Nevertheless, it can still LY188011 impersonate user by generating false guarantees (e.g., false public keys). Level 3: the authority cannot compute users’ secret keys, and it can be proven that it generates false guarantees of users’ if it does so.According to these definitions, we can easily find that the conventional certificateless cryptography can reach Level 2, and a traditional PKI can achieve Level 3 while the ID-PKC falls into Level 1.2.4. Model of Certificateless AuthenticationA certificateless authentication scheme consists of six probabilistic, polynomial time algorithms: Setup, User-Key-Generation, Partial-Key-Extract, Set-Private-Key, Set-Public-Key, and Authentication. These algorithms are defined as follows.Setup. Taking security parameter k as input, the authority returns a list of public parameters param and a randomly chosen master secret key msk.

User-Key-Generation. Taking a list of public parameters param as input, the user returns a secret key sk and a public key pk.Partial-Key-Extract. Taking param,msk, user’s identity ID, and pk received from the user as inputs, the authority returns a partial private key DID and a partial public key PID. Set-Private-Key. Taking param, DID, and sk as inputs, the user returns a private key SKID. Set-Public-Key. Taking param, PID, and pk as inputs, the user returns a public key PKID. Authentication. Taking identity, private key of the sender, and a list of parameters param as inputs, the receiver verifies the legality of the sender by its public key.

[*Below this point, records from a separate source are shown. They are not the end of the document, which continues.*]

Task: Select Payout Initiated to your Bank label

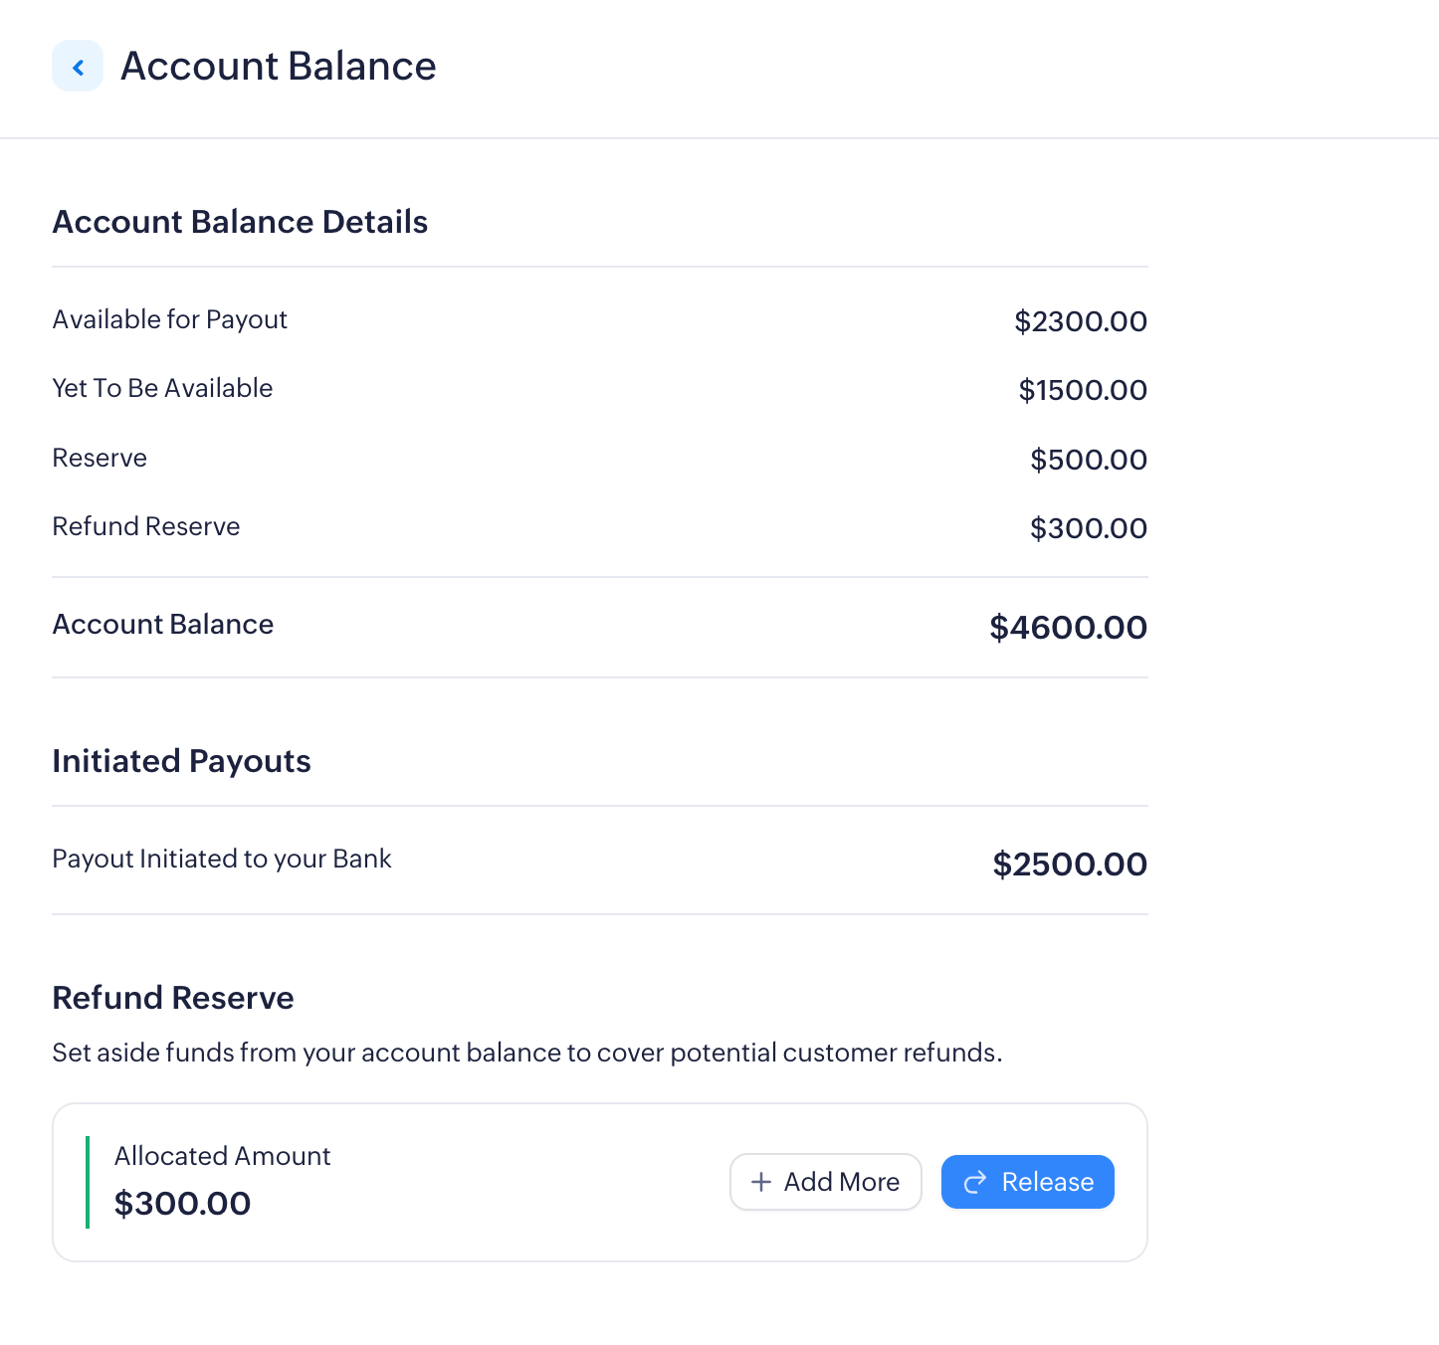Action: 221,859
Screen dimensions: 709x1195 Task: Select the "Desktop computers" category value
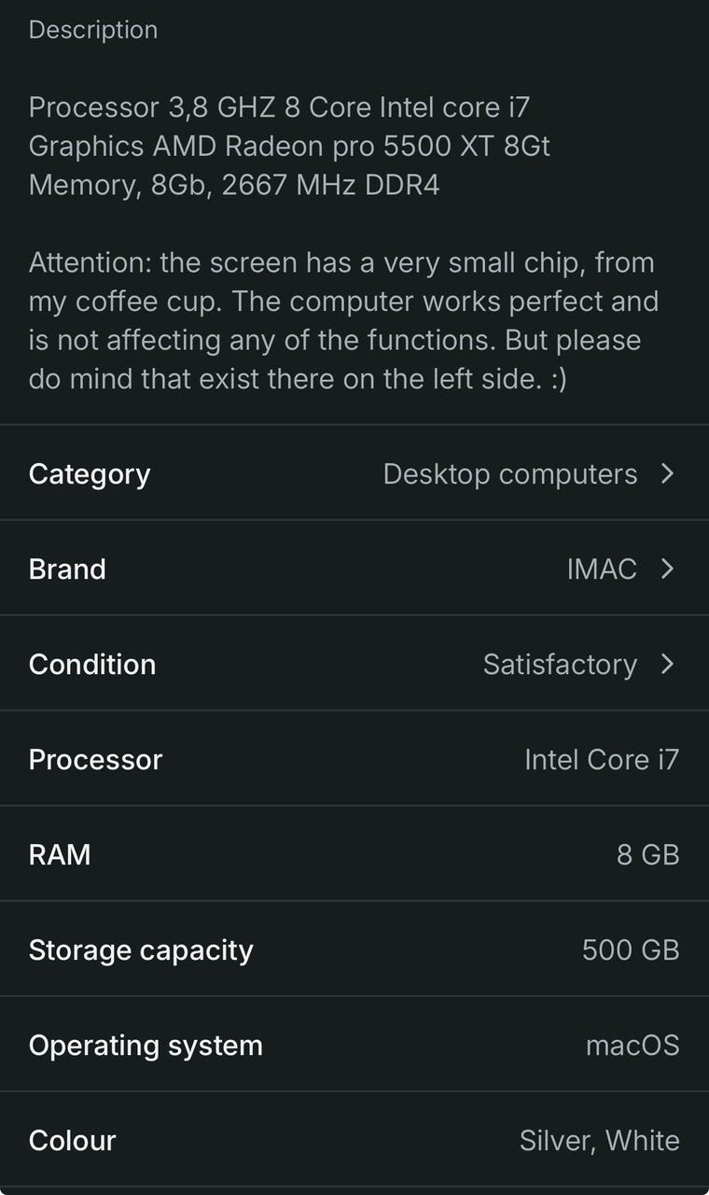[509, 473]
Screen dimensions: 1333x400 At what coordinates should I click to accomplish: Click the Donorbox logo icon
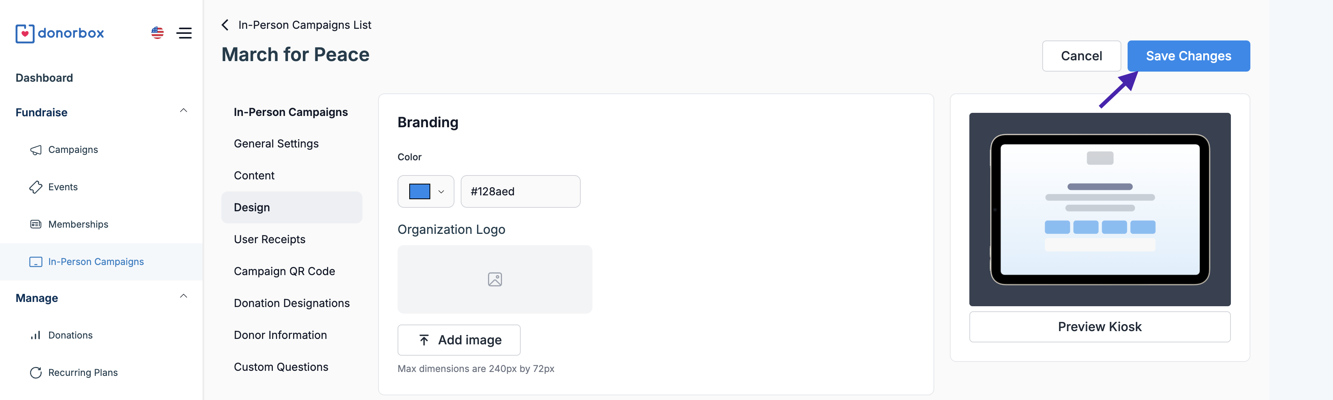click(25, 34)
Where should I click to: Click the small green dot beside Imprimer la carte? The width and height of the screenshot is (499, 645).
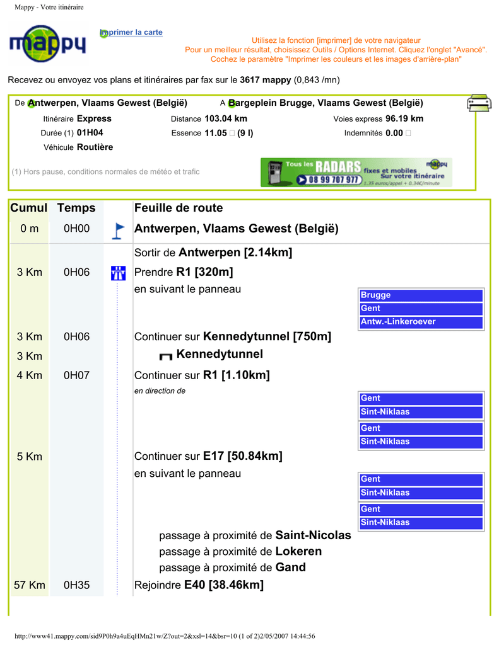103,34
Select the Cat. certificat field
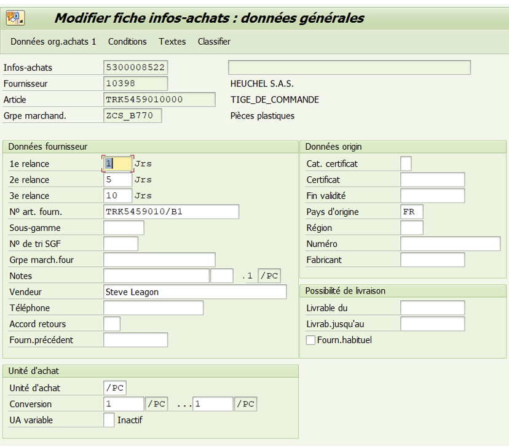The image size is (509, 447). [406, 164]
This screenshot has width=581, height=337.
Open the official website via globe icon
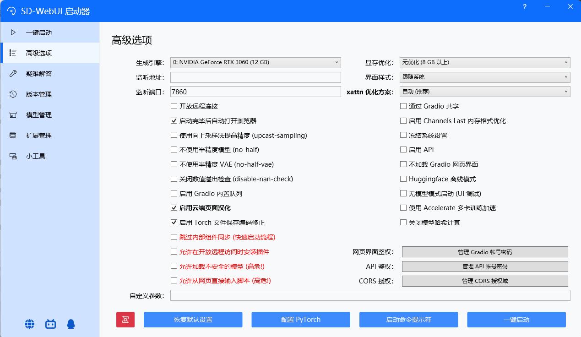pos(29,324)
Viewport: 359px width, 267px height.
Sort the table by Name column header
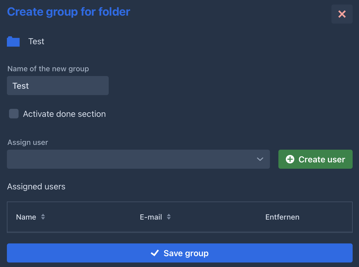point(26,217)
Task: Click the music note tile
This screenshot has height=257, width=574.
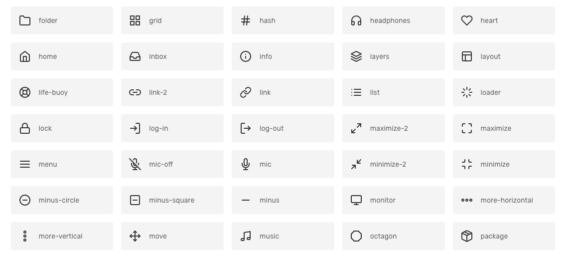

This model is similar to that of [15] but with a crucial difference that User-Key-Generation algorithm must be run prior to the Partial-Key-Extract algorithm, which makes the scheme achieve Girault’s trust level 3.3. Our ProtocolIn this section, we propose a certificateless authentication scheme without bilinear pairing to ensure the legality of Patient and Doctor by the MS.3.1. ConstructionThe GSK-3 proposed scheme involves three entities: Patient, Doctor, and MS. Before Patient obtains the wearable medical sensor at the first time, MS presets the IDP, SP 0,1m and IDD, SD 0,1m into Patient’s sensor and his/her doctor’s health professional hand-held device through the secure channel as their identities and the serial numbers of equipments, respectively. Besides, these two serial numbers will be preserved secretly by themselves. The details of our certificateless authentication scheme are as follows.We show the initialization phase of this protocol in Figure 1.Figure 1Initialization phase.Setup. The MS generates a large prime p, which makes the DL and CDH problems in the cyclic additive group G with generator P of order p be intractable.